[Records for this task]

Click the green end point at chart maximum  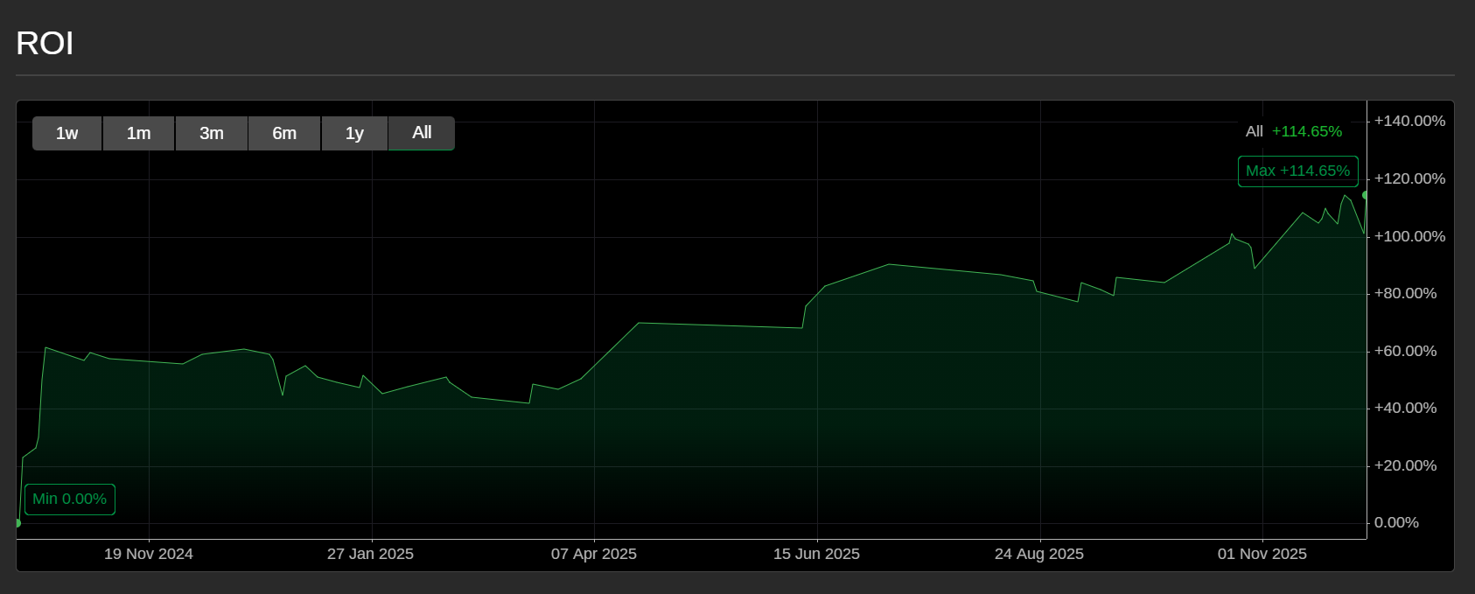pyautogui.click(x=1365, y=195)
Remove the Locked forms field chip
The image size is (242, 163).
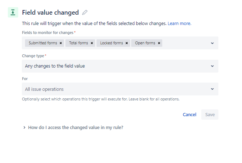(127, 43)
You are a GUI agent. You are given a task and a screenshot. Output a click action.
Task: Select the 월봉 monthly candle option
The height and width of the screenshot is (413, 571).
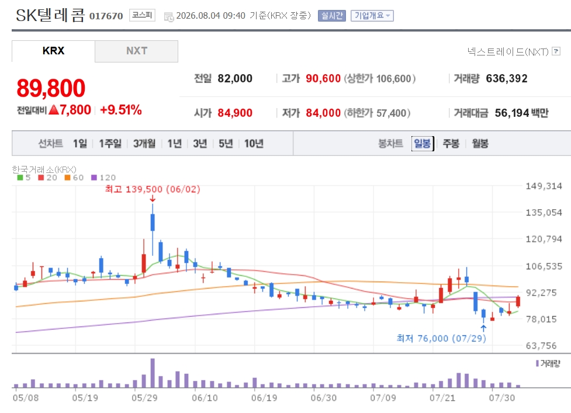[480, 143]
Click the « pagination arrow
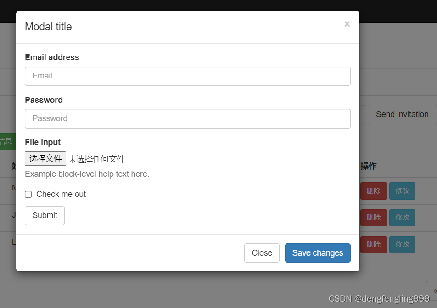Image resolution: width=437 pixels, height=308 pixels. (433, 291)

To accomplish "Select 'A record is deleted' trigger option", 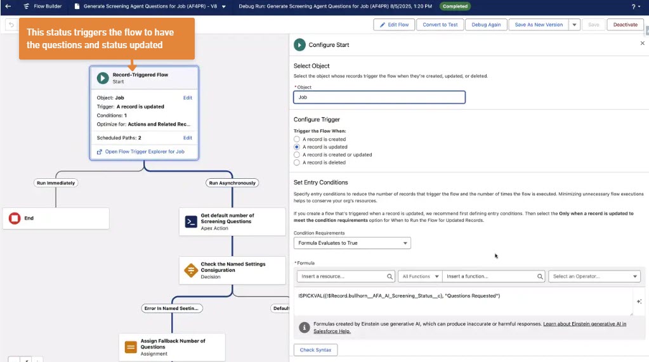I will (x=297, y=162).
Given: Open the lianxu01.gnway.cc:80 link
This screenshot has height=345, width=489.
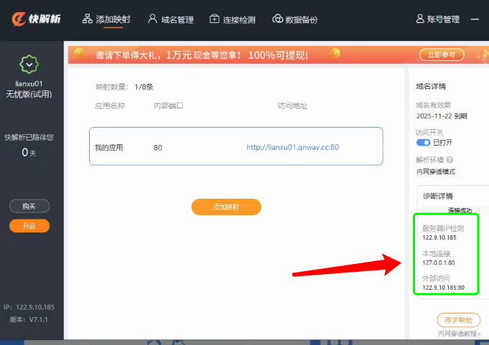Looking at the screenshot, I should (x=292, y=147).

[Action item] Leave every picture out and return exactly the lines from the one holding "Given: Open the lianxu01.gnway.cc:80 link" through the end of the records above, both ends included, and nothing more.

[Exercise solution]
Given: Open the lianxu01.gnway.cc:80 link
This screenshot has height=345, width=489.
Looking at the screenshot, I should (x=292, y=147).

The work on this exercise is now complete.